When True Detective premiered in January 2014, it was a simpler time. Obama was President, Trump had not yet infected the body politic, and we were still in the so-called Golden Age of television, filled with thought-provoking prestige dramas. True D would get added to that list quickly. Its story telling, across multiple timelines, with two charismatic lead actors (Woody Harrelson as Martin Hart and Matthew McConaughey as Rustin Cole), and a mysterious whodunit (What was Carcosa? Who was the Yellow King?) was the kind of cultural catnip that launched a thousand think pieces (and more than a few memes). Ultimately, the show collected a boat load of awards and spawned two sequels (neither of which reached the narrative level or became part of the cultural zeitgeist of the original) with a third on the way.
At the time, I was in my early-40s, recently divorced and doing some of the best work of my professional life. In other words, it still felt like I had the world by the balls and better days were ahead. As the season unfolded, I found the later episodes the least interesting, thought they dragged a little, and was "meh" about the ending. The eye candy of the early episodes - Rust's interrogation room monologues on the meaning of life, the famous eight-minute tracking scene, the representation of Bayou culture, and the lush cinematography - drew me in. What I missed, like Rust and Marty ignoring the landscaper on the riding mower who turned out to be the killer, was a show telling a much different story.

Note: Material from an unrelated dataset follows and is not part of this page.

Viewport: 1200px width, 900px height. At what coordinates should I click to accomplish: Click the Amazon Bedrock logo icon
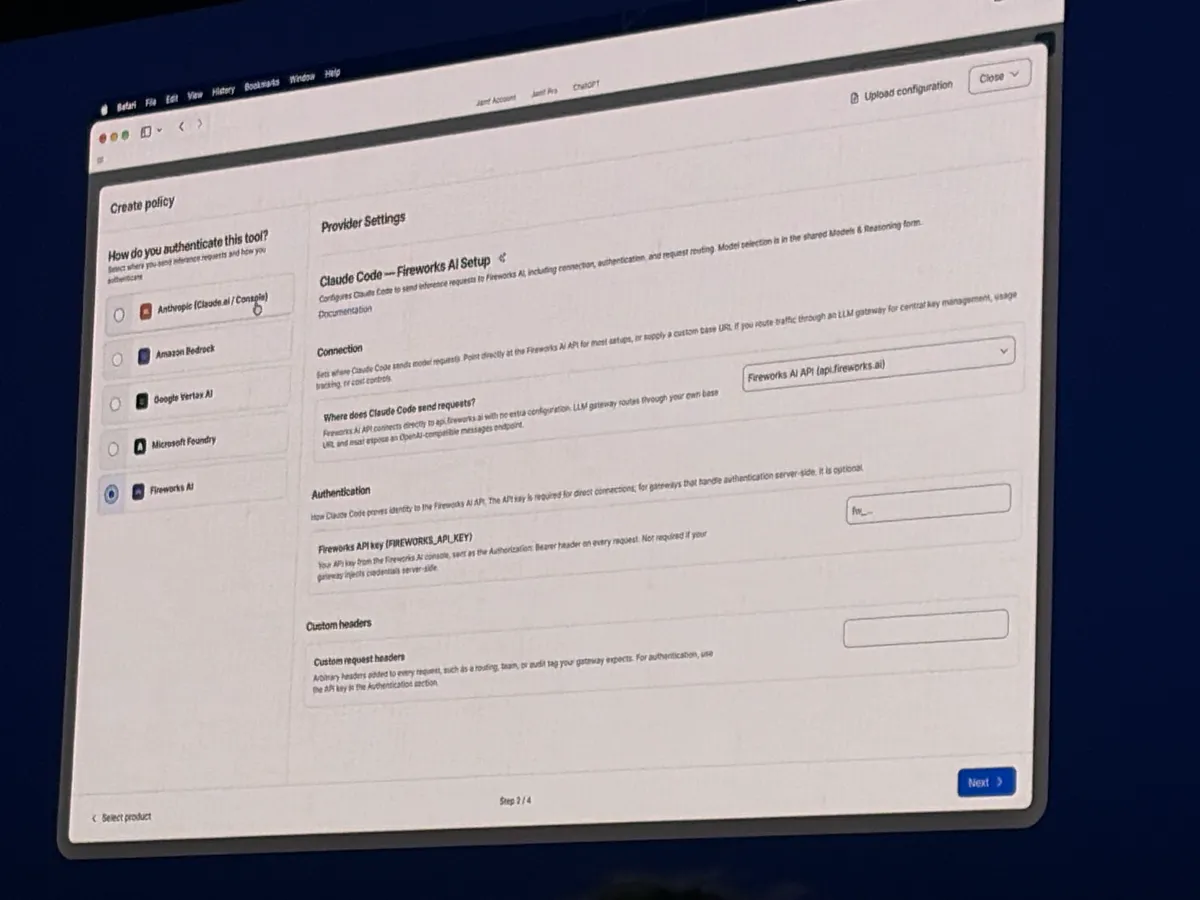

Yesterday, I stumbled across a True D Season One marathon on HBO, and my experience was completely different than it had been 10 years ago. Obviously, the biggest difference was knowing "whodunit" but more than that, those later episodes, in the "present" timeline of 2012, felt much more relatable as a lonely man in his mid-50s whose career is in a cul de sac he cannot escape. During Marty's interview with Detectives Gilbough and Papania, he recounts the detective's curse, "the solution was right under my nose, but I was focused on the wrong clues." Initially, he points it out as a reason why the case was not solved faster, but later on, he applies it to his personal life too. Marty realized - too late - that having a wife and family was what he should have focused on, but instead, he was too busy carousing, boozing, and having affairs.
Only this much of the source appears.